● Problem to solve: Please return the material below line for line, with no changes of any kind.

[Entries taken from a collection]
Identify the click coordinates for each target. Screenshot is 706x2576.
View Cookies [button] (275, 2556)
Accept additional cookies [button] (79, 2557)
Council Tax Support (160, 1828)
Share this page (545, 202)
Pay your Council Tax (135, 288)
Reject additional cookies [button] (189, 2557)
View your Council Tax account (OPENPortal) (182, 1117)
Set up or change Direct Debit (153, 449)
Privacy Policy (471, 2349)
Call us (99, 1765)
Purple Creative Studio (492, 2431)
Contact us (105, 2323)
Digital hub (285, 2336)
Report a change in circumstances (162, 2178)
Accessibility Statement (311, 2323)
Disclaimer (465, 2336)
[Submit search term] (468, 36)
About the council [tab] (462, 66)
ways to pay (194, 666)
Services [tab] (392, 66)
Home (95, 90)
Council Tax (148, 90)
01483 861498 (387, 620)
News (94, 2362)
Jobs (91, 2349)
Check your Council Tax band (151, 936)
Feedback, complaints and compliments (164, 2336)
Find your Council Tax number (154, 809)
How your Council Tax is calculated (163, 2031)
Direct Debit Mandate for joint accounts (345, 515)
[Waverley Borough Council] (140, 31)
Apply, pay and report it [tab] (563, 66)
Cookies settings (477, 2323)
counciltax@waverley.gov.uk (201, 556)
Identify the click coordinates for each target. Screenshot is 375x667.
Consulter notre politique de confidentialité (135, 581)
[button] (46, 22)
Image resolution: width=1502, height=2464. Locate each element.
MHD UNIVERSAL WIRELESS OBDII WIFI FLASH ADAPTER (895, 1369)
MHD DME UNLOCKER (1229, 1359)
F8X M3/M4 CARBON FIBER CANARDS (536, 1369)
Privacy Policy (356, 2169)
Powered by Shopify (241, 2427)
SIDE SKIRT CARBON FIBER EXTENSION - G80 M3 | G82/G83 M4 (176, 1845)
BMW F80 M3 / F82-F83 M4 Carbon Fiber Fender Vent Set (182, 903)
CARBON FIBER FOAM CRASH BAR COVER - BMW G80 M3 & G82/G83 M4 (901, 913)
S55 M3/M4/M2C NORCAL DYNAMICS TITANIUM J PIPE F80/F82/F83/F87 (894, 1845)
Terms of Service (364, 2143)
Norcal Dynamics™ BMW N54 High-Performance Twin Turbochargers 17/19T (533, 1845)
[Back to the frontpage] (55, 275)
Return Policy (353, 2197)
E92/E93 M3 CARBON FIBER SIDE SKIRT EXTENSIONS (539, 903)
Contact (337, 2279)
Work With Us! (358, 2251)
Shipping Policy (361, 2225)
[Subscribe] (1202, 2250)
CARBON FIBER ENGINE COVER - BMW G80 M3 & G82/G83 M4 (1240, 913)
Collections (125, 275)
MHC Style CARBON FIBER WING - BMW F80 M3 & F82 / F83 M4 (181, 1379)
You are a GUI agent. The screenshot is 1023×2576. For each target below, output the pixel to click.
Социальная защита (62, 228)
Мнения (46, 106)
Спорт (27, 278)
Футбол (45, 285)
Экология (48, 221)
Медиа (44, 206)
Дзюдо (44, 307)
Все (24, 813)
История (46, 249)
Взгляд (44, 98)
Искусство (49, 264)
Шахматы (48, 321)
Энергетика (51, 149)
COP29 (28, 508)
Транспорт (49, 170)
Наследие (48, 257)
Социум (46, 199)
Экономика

● Result of the task:
Identify the click coordinates for each target. Screenshot is 706x2576.
View Cookies [button] (275, 2556)
Accept additional cookies [button] (79, 2557)
Council Tax Support (160, 1828)
Share this page (545, 202)
Pay your Council Tax (135, 288)
Reject additional cookies [button] (189, 2557)
View your Council Tax account (OPENPortal) (182, 1117)
Set up or change Direct Debit (153, 449)
Privacy Policy (471, 2349)
Call us (99, 1765)
Purple Creative Studio (492, 2431)
Contact us (105, 2323)
Digital hub (285, 2336)
Report a change in circumstances (162, 2178)
Accessibility Statement (311, 2323)
Disclaimer (465, 2336)
[Submit search term] (468, 36)
About the council [tab] (462, 66)
ways to pay (194, 666)
Services [tab] (392, 66)
Home (95, 90)
Council Tax (148, 90)
01483 861498 (387, 620)
News (94, 2362)
Jobs (91, 2349)
Check your Council Tax band (151, 936)
Feedback, complaints and compliments (164, 2336)
Find your Council Tax number (154, 809)
How your Council Tax is calculated (163, 2031)
Direct Debit Mandate for joint accounts (345, 515)
[Waverley Borough Council] (140, 31)
Apply, pay and report it [tab] (563, 66)
Cookies settings (477, 2323)
counciltax@waverley.gov.uk (201, 556)
Identify the click coordinates for each target. Screenshot is 375x667.
Consulter notre politique de confidentialité (135, 581)
[button] (46, 22)
Image resolution: width=1502, height=2464. Locate each element.
MHD UNIVERSAL WIRELESS OBDII WIFI FLASH ADAPTER (895, 1369)
MHD DME UNLOCKER (1229, 1359)
F8X M3/M4 CARBON FIBER CANARDS (536, 1369)
Privacy Policy (356, 2169)
Powered by Shopify (241, 2427)
SIDE SKIRT CARBON FIBER EXTENSION - G80 M3 | G82/G83 M4 (176, 1845)
BMW F80 M3 / F82-F83 M4 Carbon Fiber Fender Vent Set (182, 903)
CARBON FIBER FOAM CRASH BAR COVER - BMW G80 M3 & G82/G83 M4 (901, 913)
S55 M3/M4/M2C NORCAL DYNAMICS TITANIUM J PIPE F80/F82/F83/F87 (894, 1845)
Terms of Service (364, 2143)
Norcal Dynamics™ BMW N54 High-Performance Twin Turbochargers 17/19T (533, 1845)
[Back to the frontpage] (55, 275)
Return Policy (353, 2197)
E92/E93 M3 CARBON FIBER SIDE SKIRT EXTENSIONS (539, 903)
Contact (337, 2279)
Work With Us! (358, 2251)
Shipping Policy (361, 2225)
[Subscribe] (1202, 2250)
CARBON FIBER ENGINE COVER - BMW G80 M3 & G82/G83 M4 (1240, 913)
Collections (125, 275)
MHC Style CARBON FIBER WING - BMW F80 M3 & F82 / F83 M4 (181, 1379)
You are a GUI agent. The screenshot is 1023×2576. For each target below, output the pixel to click.
Социальная защита (62, 228)
Мнения (46, 106)
Спорт (27, 278)
Футбол (45, 285)
Экология (48, 221)
Медиа (44, 206)
Дзюдо (44, 307)
Все (24, 813)
История (46, 249)
Взгляд (44, 98)
Искусство (49, 264)
Шахматы (48, 321)
Энергетика (51, 149)
COP29 (28, 508)
Транспорт (49, 170)
Наследие (48, 257)
Социум (46, 199)
Экономика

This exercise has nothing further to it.